Last updated: August 13, 2018

Here are a few steps you should take to get started after your WordPress instance is up and running on Amazon Lightsail:

Step 1: Get the default application password for your WordPress website

You need the default application password to sign in to your WordPress website’s administration dashboard.

  1. On your instance management page, under the Connect tab, choose Connect using SSH.

  2. After you're connected, enter the following command to get the default application password:

    cat bitnami_application_password

    Note

    If you're in a directory other than the user home directory, then enter cat $HOME/bitnami_application_password.

    You should see a response similar to this, which contains the default application password:

    Bitnami default application password.

For more information, see Getting the application user name and password for your 'Powered by Bitnami' instance in Amazon Lightsail.

Step 2: Sign in to your WordPress website

Now that you have the default user password, navigate to your WordPress website’s home page, and sign in to the administration dashboard. After you’re signed in, you can change the default password to something that is easier to remember.

  1. On your instance management page, under the Connect tab, make note of the public IP.

  2. Browse to the public IP address, for example by going to http://192.0.2.3.

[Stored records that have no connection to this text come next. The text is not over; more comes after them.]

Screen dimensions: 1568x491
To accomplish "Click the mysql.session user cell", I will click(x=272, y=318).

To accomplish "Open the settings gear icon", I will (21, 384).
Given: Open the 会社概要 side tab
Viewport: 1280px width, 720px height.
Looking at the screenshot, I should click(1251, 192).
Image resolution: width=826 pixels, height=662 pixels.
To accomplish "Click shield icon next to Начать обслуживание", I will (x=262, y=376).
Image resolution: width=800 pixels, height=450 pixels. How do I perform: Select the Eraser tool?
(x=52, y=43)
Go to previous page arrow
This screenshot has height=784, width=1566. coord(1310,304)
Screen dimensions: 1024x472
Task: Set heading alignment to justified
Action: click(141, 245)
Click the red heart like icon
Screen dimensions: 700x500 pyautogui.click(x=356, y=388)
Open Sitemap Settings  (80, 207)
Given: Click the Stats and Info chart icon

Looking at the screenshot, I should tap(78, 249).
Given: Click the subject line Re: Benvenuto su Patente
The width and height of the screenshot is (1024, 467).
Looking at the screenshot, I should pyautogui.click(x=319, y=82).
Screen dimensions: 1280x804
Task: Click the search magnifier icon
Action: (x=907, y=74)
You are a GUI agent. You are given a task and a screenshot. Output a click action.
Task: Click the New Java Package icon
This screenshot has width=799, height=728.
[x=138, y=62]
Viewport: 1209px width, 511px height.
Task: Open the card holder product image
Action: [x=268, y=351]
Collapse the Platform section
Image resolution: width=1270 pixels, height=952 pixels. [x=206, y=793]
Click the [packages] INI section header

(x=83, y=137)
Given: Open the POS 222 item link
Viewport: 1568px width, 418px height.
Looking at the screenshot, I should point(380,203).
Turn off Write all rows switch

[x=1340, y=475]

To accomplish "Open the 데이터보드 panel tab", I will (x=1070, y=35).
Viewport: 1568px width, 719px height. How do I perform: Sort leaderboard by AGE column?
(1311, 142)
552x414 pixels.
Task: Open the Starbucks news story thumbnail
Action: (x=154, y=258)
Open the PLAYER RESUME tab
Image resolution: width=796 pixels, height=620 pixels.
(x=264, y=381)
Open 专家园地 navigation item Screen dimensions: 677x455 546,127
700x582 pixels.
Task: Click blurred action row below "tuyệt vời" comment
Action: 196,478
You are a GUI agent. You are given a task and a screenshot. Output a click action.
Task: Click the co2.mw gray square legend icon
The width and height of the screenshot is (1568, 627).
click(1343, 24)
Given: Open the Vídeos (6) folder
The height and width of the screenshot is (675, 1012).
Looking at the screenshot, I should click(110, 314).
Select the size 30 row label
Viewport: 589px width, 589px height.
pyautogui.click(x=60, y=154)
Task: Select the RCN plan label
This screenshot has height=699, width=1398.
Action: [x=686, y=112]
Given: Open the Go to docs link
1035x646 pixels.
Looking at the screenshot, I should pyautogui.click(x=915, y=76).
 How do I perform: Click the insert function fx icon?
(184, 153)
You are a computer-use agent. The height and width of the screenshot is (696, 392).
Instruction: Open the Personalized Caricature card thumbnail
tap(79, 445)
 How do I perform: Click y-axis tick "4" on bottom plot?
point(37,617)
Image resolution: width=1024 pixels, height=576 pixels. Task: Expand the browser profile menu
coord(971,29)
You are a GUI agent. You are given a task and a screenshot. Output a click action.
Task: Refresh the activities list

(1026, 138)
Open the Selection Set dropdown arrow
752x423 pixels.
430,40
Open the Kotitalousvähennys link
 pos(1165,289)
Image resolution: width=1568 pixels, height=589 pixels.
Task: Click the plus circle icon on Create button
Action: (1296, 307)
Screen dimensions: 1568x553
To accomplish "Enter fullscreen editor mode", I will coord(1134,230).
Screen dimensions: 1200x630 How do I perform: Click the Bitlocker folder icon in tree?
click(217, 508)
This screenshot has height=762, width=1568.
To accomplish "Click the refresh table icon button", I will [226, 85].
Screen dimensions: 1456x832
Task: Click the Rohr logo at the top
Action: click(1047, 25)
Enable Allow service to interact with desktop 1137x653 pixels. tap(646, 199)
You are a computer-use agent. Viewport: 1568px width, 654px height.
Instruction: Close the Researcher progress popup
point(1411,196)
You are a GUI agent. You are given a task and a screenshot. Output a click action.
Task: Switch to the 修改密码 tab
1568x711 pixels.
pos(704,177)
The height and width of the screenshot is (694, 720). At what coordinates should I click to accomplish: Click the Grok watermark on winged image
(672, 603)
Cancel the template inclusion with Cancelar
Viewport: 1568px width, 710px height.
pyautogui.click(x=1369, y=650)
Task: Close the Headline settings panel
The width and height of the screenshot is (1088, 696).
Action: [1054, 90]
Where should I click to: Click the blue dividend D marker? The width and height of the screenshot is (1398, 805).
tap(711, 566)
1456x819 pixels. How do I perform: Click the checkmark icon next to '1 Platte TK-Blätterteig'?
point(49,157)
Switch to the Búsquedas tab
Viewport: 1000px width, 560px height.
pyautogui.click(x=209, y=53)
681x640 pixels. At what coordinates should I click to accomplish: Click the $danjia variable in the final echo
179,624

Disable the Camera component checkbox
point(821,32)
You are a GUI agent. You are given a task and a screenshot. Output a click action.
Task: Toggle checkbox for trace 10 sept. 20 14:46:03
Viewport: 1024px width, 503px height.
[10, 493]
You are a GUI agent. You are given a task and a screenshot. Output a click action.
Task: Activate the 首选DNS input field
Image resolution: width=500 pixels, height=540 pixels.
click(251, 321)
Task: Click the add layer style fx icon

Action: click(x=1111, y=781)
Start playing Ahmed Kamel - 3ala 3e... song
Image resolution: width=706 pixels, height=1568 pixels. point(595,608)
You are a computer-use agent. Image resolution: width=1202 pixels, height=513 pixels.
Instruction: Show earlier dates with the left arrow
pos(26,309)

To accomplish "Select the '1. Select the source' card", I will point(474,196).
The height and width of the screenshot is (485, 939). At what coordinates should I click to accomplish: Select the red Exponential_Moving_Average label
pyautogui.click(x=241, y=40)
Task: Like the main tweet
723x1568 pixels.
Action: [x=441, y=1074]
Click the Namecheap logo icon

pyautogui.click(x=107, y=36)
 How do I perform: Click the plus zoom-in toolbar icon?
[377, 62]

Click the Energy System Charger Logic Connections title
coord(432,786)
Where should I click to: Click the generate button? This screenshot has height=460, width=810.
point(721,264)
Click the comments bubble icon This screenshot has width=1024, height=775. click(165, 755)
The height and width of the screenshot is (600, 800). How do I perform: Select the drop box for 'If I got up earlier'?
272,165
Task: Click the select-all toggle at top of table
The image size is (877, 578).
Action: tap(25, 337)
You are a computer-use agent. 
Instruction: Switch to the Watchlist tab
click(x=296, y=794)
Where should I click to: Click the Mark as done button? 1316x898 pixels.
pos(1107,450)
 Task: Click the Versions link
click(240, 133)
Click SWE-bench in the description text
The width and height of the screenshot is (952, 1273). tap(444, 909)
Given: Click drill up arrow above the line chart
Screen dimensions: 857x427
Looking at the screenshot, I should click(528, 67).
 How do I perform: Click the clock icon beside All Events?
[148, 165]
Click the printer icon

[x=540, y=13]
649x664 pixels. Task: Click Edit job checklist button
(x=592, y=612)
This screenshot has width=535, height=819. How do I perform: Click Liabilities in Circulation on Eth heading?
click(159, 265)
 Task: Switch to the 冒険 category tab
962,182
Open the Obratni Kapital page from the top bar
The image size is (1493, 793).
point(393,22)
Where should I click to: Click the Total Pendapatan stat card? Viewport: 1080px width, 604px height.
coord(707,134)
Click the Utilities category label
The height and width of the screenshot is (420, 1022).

  3. Choose Manage in the bottom right corner of your WordPress website home page.

  4. Sign in using the default user name (user) and the default password retrieved earlier in this guide.

    The WordPress administration dashboard appears.

    The WordPress administration dashboard.

For more information, see Getting the application user name and password for your 'Powered by Bitnami' instance in Amazon Lightsail

To change the default user password, see Resetting your password in the WordPress documentation.

Step 3: Attach a static IP address to your WordPress instance

The default dynamic public IP address attached to your instance changes every time you stop and start the instance. Create a static IP address, and attach it to your instance, to keep the public IP address from changing. Later, when you use your domain name with your instance, you don’t have to update your domain’s DNS records each time you stop and start the instance.

On your instance management page, under the Networking tab, choose Create static IP, then follow the instructions on the page.

For more information, see Create a static IP and attach it to an instance in Amazon Lightsail.

Step 4: Map your domain name to your WordPress website

To map your domain name, such as example.com, to your WordPress website, you add a record to the domain name system (DNS) of your domain. DNS records are typically managed and hosted at the registrar where you registered your domain. However, we recommend that you transfer management of your domain's DNS records to Lightsail so that you can administer it using the Lightsail console.

On the Lightsail console home page, under the Networking tab, choose Create DNS zone, then follow the instructions on the page.

For more information, see Creating a DNS zone to manage your domain’s DNS records in Amazon Lightsail.

Step 5: Read the Bitnami documentation

Read the Bitnami documentation to learn how to perform administrative tasks on your WordPress website, such as install plugins, customize the theme, and upgrade your version of WordPress.

For more information, see the Bitnami WordPress for AWS cloud.

Step 6: Create a snapshot of your WordPress instance

A snapshot is a copy of the system disk and original configuration of an instance. The snapshot includes such information as memory, CPU, disk size, and data transfer rate. You can use a snapshot as a baseline for new instances, or as a data backup.

On your instance management page, under the Snapshot tab, enter a name for the snapshot, then choose Create snapshot.